I got the recipe from my bff MaryRuth. You can go HERE to get a printable version. {scroll down to the bottom}
Lemon Delight
Graham Cracker Crust:
3 cups finely ground graham cracker crumbs
2/3 cup white sugar
3/4 cup butter, melted
1 teaspoon ground cinnamon (optional) (I use cinnamon graham crackers... so yummy)
- Mix graham cracker crumbs, sugar, melted butter and cinnamon until well blended . Press mixture into 9x13 pan.
- Bake at 375 degrees for 7 minutes. Cool.
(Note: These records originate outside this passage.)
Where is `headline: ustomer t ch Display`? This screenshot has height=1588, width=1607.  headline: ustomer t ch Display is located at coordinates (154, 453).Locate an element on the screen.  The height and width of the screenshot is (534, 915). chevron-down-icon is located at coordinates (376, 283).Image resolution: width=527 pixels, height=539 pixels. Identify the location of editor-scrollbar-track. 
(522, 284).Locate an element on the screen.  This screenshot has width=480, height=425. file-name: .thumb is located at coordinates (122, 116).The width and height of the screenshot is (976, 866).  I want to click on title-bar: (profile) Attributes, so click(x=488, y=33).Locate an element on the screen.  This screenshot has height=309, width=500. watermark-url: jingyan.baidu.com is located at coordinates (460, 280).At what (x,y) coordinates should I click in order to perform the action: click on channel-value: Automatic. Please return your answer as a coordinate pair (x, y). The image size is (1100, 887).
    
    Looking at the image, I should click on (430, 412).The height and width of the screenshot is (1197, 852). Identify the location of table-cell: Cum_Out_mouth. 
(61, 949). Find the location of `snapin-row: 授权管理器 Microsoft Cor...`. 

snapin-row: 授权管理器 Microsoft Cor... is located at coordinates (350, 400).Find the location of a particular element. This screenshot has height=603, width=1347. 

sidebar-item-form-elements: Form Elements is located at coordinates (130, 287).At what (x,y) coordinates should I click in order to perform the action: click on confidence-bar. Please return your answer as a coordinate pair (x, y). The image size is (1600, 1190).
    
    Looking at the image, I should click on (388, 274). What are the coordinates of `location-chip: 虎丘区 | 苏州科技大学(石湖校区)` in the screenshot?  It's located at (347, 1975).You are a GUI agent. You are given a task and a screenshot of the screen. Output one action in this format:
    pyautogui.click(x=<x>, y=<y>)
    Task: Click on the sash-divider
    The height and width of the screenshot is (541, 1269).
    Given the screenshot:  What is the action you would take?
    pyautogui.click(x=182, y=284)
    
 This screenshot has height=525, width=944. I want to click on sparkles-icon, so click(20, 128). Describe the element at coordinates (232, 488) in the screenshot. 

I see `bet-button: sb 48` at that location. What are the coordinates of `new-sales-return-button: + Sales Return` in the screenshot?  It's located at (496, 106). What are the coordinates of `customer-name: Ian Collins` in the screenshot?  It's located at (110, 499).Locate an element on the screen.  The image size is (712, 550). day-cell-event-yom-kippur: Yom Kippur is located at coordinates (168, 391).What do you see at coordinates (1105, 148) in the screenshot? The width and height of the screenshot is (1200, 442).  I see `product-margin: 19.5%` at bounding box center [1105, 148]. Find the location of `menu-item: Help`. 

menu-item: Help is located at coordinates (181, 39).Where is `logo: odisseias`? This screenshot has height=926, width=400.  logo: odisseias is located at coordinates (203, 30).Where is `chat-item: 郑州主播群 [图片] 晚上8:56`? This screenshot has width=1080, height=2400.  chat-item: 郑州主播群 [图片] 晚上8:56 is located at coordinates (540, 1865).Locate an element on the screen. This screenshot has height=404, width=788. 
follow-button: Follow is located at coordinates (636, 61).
2 (8 ounce) packages cream cheese
1 cup powdered sugar
2 (3.4 ounce) packages instant lemon pudding mix (we like a stronger lemon flavor so we use Lemon pie filling instead... found on the baking aisle).
3 1/2 cups milk (do not use milk if you use pie filling... milk is for the pudding only!)
1 (12 ounce) container frozen whipped topping, thawedIn a medium bowl, beat the cream cheese and sugar together until smooth and well blended. Spread evenly over the cooled crust.
In another bowl, whisk together the lemon pudding mix and milk for 3 to 5 minutes. Spread over the cream cheese layer.